Element and text position data
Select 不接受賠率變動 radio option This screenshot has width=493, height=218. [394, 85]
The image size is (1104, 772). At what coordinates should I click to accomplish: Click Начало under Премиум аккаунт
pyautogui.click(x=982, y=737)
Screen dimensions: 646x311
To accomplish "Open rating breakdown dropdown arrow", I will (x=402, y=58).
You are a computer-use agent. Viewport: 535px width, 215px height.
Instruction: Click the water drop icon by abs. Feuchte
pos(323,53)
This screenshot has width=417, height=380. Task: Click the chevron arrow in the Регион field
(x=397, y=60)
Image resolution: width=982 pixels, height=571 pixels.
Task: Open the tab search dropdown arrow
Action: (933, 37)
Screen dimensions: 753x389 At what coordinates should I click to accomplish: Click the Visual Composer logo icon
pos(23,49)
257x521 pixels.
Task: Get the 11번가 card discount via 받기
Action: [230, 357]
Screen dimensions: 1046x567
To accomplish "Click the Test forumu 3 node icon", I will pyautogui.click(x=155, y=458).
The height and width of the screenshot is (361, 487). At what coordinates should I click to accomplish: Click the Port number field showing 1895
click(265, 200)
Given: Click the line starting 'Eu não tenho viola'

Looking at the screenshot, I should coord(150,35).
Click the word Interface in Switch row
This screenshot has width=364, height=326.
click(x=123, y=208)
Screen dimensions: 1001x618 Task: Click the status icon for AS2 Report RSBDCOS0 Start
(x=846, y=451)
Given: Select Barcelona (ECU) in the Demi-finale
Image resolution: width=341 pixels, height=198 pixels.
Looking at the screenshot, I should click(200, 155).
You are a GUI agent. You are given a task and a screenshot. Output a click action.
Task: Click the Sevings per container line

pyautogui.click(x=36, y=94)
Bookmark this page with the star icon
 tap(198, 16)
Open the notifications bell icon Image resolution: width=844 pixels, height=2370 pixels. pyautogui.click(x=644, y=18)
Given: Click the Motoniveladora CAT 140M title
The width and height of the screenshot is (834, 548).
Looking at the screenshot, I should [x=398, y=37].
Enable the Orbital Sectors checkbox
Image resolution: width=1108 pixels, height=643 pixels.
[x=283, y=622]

Exercise goal -> Reproduce verbatim the rows between the line containing "The height and" and the line containing "tap(198, 16)", inclusive.

Solved exercise ->
The height and width of the screenshot is (361, 487). At what coordinates should I click to accomplish: Click the Port number field showing 1895
click(265, 200)
Given: Click the line starting 'Eu não tenho viola'

Looking at the screenshot, I should coord(150,35).
Click the word Interface in Switch row
This screenshot has width=364, height=326.
click(x=123, y=208)
Screen dimensions: 1001x618 Task: Click the status icon for AS2 Report RSBDCOS0 Start
(x=846, y=451)
Given: Select Barcelona (ECU) in the Demi-finale
Image resolution: width=341 pixels, height=198 pixels.
Looking at the screenshot, I should click(200, 155).
You are a GUI agent. You are given a task and a screenshot. Output a click action.
Task: Click the Sevings per container line

pyautogui.click(x=36, y=94)
Bookmark this page with the star icon
 tap(198, 16)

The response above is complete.